Exempt Market Dealer participation in prospectus offerings:
In a market-friendly effort, the OSC allowed Exempt Market Dealer (“EMDs”) to act as a member of a selling group in the distribution of securities under a prospectus, subject to conditions as set out in a blanket order issued in June 2024. Other jurisdictions (Alberta, British Columbia, Nova Scotia, Ontario, Québec and Saskatchewan) have undertaken a similar approach and issued similar blanket orders. To access this benefit, regulatory filings are required, including a Form 33-109F5.
Fostering Innovation:
As reported in our coverage of OSC’s Strategic Plan for 2024-2030, OSC intends to cultivate innovation in the capital market of the province. In May 2024, a series of initiatives were announced to support early-stage capital raising, as part of the OSC TestLab program. These include: the Angel Investor Group Registration Exemption, the Early-Stage Business Registration Exemption and the Self-Certified Investor Prospectus Exemption.

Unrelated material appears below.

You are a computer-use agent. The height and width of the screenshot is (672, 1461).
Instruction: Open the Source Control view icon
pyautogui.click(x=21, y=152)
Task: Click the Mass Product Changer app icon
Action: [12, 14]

COMMENTS ON REGISTRANT MISCONDUCT OVER THE PAST YEAR
Annual Trends and Highlights:
Regulatory actions saw an uptick in the past year involving imposition of terms and conditions and denial of registration. The Report notes that this is partially due to non-disclosure of material previously undisclosed reportable events by registrants and individuals not being truthful or cooperative with their sponsoring firms.
Regulatory Action:
The Report notes that the OSC will recommend that terms and conditions be placed on the registration of a firm in situations where there are instances of inadequate compliance system, compliance deficiencies, or supervision and control deficiencies which can expose investors to a risk or harm. Such terms can require the firm to hire a compliance consultant to develop a compliance plan to address the deficiencies, engage a monitor to review their business activities, or impose business restrictions until deficiencies are addressed.
Other Regulatory Actions:
Failure to comply with working capital or audited financial statement requirements: Firms can expect regulatory actions if they do not bring themselves promptly into compliance or if they are repeatedly deficient in annual or interim financial filings.
Failure by registered individuals and applicants to be truthful with sponsoring firms: The Registrant Conduct Team has identified instances of untruthful or misleading information about applicants’ previous employment with a former sponsoring firm. Such facts are considered during the OSC’s assessment of the applicant’s suitability for registration and can encroach negatively on an applicant’s integrity.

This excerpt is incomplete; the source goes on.